Tuesday, September 14, 2021

Why Did the Staff at the Met Wear Masks, While the Celebrities Went Without?

By Charles C. W. Cooke

Tuesday, September 14, 2021

 

The photographs from last night’s event at the Metropolitan Museum of Art in New York City show a host of celebrities — including New York Representatives Alexandria Ocasio-Cortez and Carolyn Maloney — enjoying themselves without masks while the staff that are waiting on them are all masked up.

 

Why?

 

Guests at the event were obliged to be vaccinated. But so, per New York City rules, were the staff. The city’s website confirms that, “as of August 17, people 12 and older are required to show proof they have received at least one dose of a COVID-19 vaccine authorized for emergency use by the FDA or WHO” if, inter alia, they work in:

 

Indoor entertainment

 

·         Includes movie theaters, music and concert venues, museums, aquariums and zoos, professional sports arenas, indoor stadiums, convention centers, exhibition halls, performing arts theaters, bowling alleys, arcades, pool and billiard halls, recreational game centers, adult entertainment and indoor play areas

 

This new requirement — called the Key to NYC — also means staff at these locations must be vaccinated.

 

The Metropolitan Museum of Art is a museum.

 

Why, then, did the staff have to wear masks while the celebrities did not?
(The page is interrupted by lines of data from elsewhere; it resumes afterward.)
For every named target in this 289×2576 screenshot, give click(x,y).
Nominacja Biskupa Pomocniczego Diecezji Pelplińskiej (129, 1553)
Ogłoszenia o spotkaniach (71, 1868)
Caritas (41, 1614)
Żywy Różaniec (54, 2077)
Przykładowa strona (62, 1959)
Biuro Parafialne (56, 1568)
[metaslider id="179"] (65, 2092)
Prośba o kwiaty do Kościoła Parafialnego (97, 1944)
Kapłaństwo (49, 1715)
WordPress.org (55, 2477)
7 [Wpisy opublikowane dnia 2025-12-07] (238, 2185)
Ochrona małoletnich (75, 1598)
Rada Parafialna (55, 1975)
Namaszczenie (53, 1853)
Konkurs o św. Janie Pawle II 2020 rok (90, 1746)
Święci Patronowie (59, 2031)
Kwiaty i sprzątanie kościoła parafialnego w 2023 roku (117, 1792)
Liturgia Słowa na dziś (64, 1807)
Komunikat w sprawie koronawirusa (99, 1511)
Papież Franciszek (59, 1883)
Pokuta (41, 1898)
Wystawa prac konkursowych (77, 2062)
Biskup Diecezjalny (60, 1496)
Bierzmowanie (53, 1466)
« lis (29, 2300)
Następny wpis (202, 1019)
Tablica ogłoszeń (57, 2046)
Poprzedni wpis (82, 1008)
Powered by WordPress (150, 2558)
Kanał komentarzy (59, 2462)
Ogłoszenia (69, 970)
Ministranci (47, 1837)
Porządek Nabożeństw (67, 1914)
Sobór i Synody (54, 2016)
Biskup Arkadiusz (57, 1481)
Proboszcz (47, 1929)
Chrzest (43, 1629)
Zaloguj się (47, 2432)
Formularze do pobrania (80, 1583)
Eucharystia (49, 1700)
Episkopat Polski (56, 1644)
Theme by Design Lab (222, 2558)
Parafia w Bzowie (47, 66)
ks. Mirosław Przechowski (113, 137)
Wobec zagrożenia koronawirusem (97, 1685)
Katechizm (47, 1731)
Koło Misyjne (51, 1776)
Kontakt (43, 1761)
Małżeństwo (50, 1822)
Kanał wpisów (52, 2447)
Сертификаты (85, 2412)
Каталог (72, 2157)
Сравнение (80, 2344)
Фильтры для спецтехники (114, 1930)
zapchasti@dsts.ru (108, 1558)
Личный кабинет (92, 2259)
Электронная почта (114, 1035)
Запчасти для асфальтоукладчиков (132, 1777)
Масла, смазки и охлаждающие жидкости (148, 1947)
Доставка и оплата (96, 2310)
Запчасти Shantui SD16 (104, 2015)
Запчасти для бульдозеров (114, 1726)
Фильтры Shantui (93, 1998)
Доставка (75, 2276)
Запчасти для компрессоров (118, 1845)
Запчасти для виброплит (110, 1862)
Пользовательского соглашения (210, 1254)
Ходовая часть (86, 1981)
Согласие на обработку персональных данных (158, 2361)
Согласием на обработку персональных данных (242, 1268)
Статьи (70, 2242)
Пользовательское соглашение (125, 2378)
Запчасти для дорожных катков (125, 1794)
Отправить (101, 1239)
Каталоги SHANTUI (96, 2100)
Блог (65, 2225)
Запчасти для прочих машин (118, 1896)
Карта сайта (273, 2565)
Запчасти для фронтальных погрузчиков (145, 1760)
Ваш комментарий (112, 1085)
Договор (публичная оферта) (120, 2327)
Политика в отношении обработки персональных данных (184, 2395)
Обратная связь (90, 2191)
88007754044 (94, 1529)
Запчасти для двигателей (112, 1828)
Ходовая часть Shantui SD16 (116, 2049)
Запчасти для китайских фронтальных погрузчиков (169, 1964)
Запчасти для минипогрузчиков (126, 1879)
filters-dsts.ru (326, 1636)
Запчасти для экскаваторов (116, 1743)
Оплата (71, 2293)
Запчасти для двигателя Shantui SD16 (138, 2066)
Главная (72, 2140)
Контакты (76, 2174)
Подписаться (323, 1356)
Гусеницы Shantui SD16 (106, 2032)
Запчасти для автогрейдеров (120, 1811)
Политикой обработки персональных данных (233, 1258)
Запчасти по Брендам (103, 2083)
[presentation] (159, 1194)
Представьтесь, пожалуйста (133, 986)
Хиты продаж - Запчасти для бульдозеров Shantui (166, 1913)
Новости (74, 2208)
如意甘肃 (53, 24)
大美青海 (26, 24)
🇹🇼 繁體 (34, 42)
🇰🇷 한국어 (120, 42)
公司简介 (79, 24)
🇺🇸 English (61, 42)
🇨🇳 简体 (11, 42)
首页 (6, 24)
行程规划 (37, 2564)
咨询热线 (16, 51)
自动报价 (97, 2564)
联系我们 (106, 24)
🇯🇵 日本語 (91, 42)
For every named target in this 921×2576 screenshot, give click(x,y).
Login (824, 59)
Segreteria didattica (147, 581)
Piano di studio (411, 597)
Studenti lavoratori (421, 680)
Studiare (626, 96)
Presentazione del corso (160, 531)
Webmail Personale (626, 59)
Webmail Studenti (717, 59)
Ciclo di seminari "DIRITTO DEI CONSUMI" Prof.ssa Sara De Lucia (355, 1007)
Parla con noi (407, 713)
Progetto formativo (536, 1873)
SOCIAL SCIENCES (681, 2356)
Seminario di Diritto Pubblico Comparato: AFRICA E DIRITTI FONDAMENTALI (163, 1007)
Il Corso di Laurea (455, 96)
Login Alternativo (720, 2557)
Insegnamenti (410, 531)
It can’t be because, unlike the celebrities, the staff were unvaccinated. And it can’t be because, even though everyone was vaccinated, there’s still a risk of transmission and infection, because that risk would apply equally to the celebrities as it would to the staff.

 

Is the science different for famous people, perhaps?

 

The other option, I suppose, is that the Met made an exception and allowed unvaccinated staff to work at the event. But if so, the same question obtains: Why? If, as the president claims, unvaccinated people pose a risk to vaccinated people, then the Met chose to put its guests at risk — and those guests, by declining to mask up, went along with it.

 

Reporting on the gala this morning, Axios recorded that “AOC and Carolyn Maloney use Met Gala to send a political message.” They certainly did, Axios. They certainly did.